Le meurtre des filles eut pour conséquence la polyandrie ou l’adjonction de plusieurs époux à une seule épouse, et la polyandrie à son tour appela l’infanticide, précédant nos économistes, nos libéraux et philanthropes, dans l’invention des procédés malthusiens pour équilibrer les populations et les subsistances.

Concurremment aux mariages exogamiques par rapt et par achat, se faisaient aussi des mariages on ne peut plus simplistes entre frères et sœurs — notons qu’en plusieurs contrées l’adelphogamie est toujours en honneur comme prérogative des hautes familles et maisons royales. Plus tard, on se plut à marier un lot de frères avec un lot de sœurs ; aucune distinction n’étant faite entre les enfants, tous cohéritiers d’un domaine qui restait la possession inaliénable d’une seule famille. Du système polyandrique est issu le lévirat, coutume que nous connaissons par l’histoire de Booz et de Ruth, et le sigisbéisme, dont l’existence légale — pas plus loin qu’en Italie — passait pour un paradoxe, parce qu’on en ignorait l’explication.

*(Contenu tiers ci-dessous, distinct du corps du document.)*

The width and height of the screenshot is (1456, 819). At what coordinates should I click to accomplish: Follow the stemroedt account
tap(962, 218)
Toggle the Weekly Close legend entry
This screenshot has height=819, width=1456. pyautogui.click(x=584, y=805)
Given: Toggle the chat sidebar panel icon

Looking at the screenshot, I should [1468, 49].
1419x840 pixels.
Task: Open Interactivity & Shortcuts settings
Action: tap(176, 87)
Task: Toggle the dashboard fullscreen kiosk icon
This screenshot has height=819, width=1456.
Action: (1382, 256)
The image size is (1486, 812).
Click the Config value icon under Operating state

Ménagère de plusieurs maris, condamnée aux grossesses sans trêve, à la gestation perpétuelle, à peine interrompue par de fréquents infanticides, la femme aspirait à fuir son bagne conjugal, à esquiver les travaux forcés de la polyandrie. Sa force et sa puissance étant dans l’amour, c’est à l’amour qu’elle demanda son affranchissement. Au préféré parmi les maris, au plus jeune des frères, lui-même souvent rudoyé par les aînés, un jour elle confia le doux secret : « Cet enfant est à nous deux ! à moi, à toi, à nul autre ».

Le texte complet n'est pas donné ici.